4. History of other psychiatric disorder than DME excepted global anxiety, social phoby,
panic troubles that should be accepted. In particular, patients who experienced a
depressive state in bipolar disorder 1 or 2, schizophrenic or schizo-affective
disorder should not be included;

5. Presence or history of protein drug hypersensitivity, or allergic disease diagnosed
and treated by a physician;

6. Presence or history of hypersensitivity to vortioxetine, duloxetine, venlafaxine or
one of their excipients;

7. Any history or presence of severe hepatic insufficiency and/or of hepatic disease
which could lead to hepatic insufficiency;

8. Patients who are pregnant or breastfeeding.
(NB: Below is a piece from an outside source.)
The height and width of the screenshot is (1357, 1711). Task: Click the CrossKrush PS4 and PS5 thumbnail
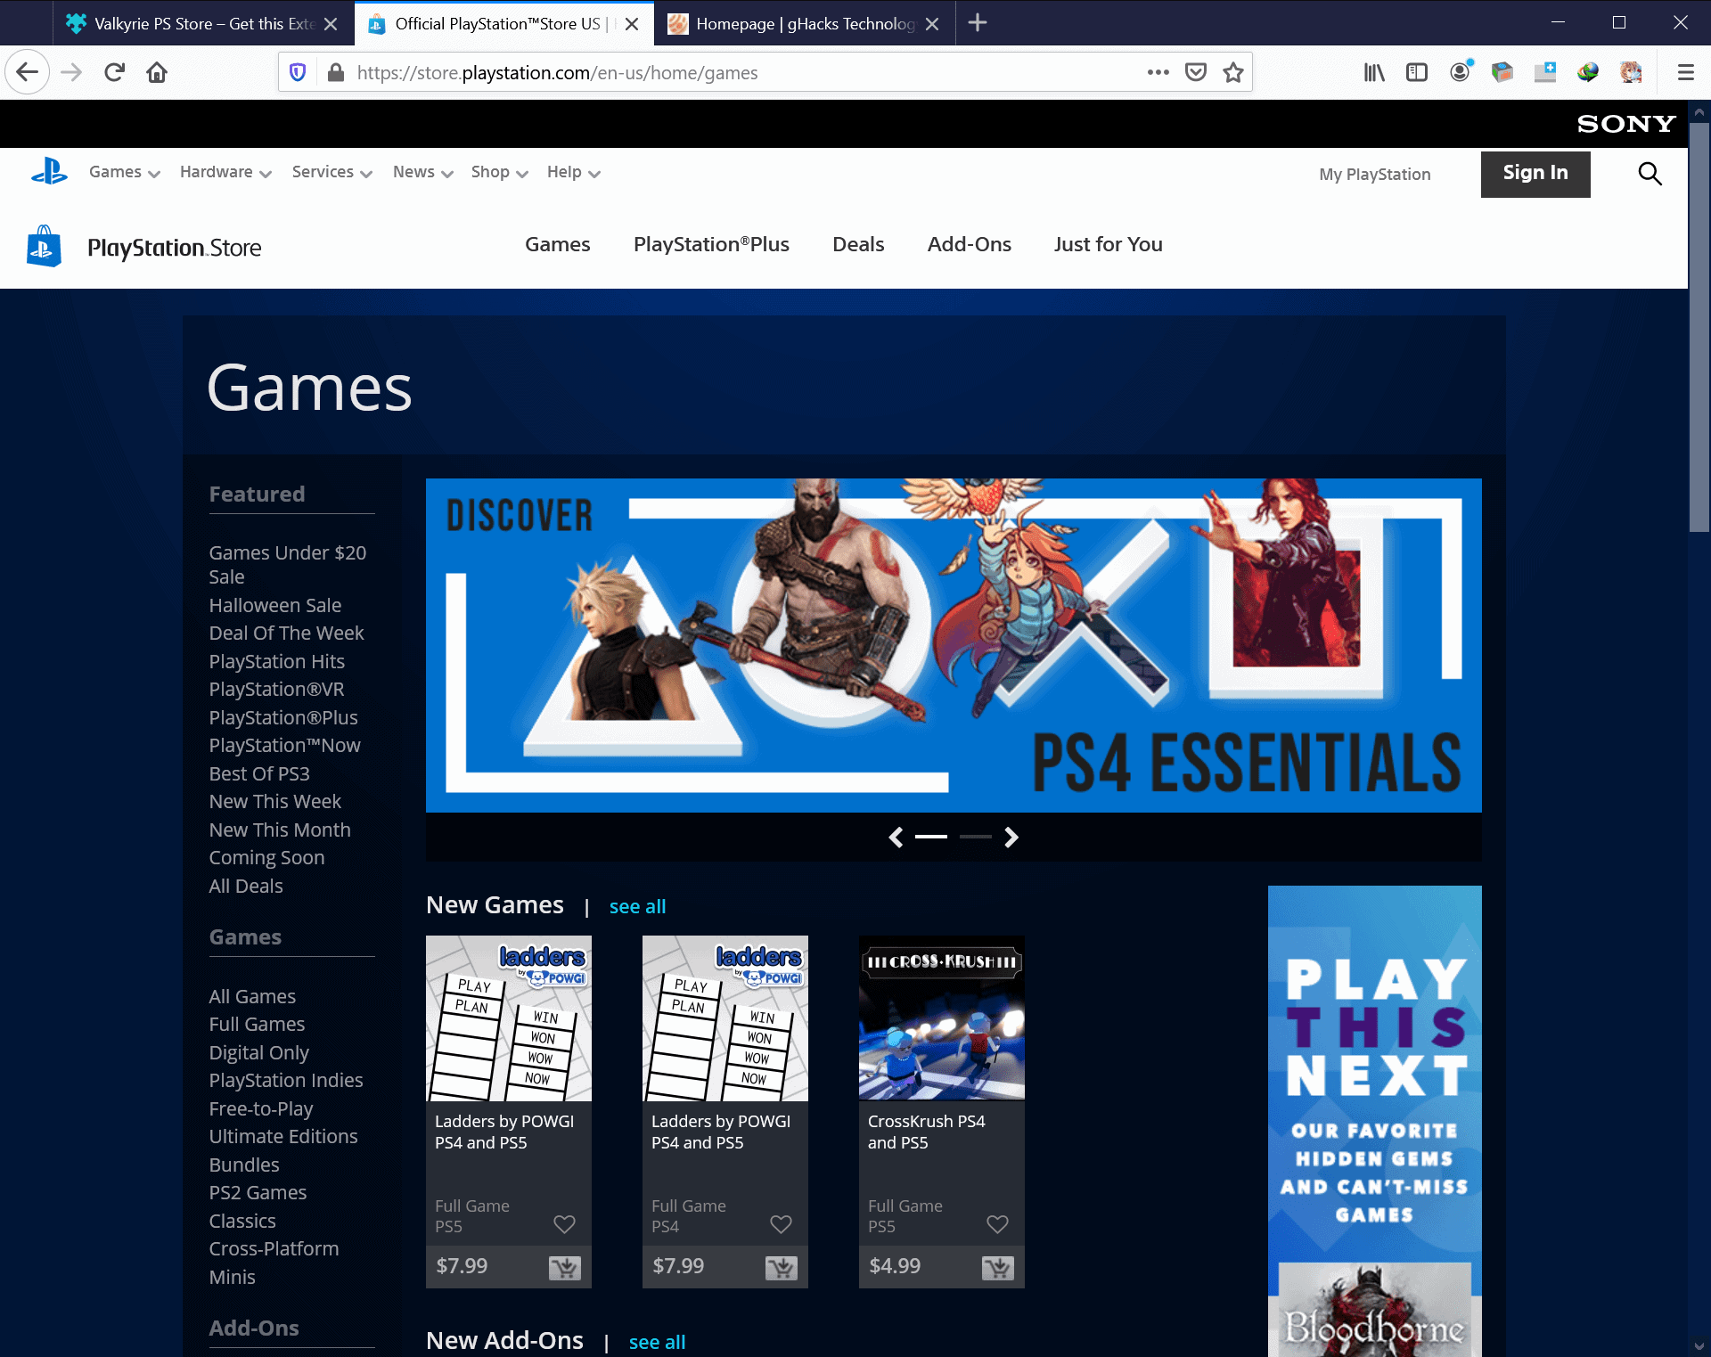pyautogui.click(x=942, y=1018)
Patients should not be enrolled if they
plan to become pregnant during the time of study participation;

9. Any drug intake during the last month prior to the first administration except those
defined in Section 5.3; For the previous drug intake, the investigator should consider
the time needed to sufficiently eliminate a drug from body system, e.g 5 half-lives of
the drug;

10. Subjects who received IMAO in monotherapy before the selection (as treatment X);

11. General anaesthesia within 3 months before administration;

12. Major surgery within 28 days prior to randomization or major surgery planned during
the next 6 months;

13. Positive HBs antigen or anti HCV antibody, or positive results for HIV 1 or 2 tests;

14. Significant renal disease, defined as a history of chronic renal failure requiring
dialysis or kidney transplant, calculated creatinine clearance ≤ 60 mL/min;

15. Blood donation (including in the frame of a clinical trial) within 2 months before
administration;

16. Subject who, in the judgment of the Investigator, is likely to be non-compliant or
uncooperative during the study, or unable to cooperate because of a language problem,
poor mental development;

17. Medical history which in the opinion of the investigator would make the patient
unsuitable for participation in the study (including, but not limited, to patients
with coronary insufficiency, thromboembolism diseases);

18. Exclusion period of a previous study;

19. No possibility of contact in case of emergency;

20. History or presence of drug or alcohol abuse (alcohol consumption > 40 grams / day);

21. Administrative or legal supervision;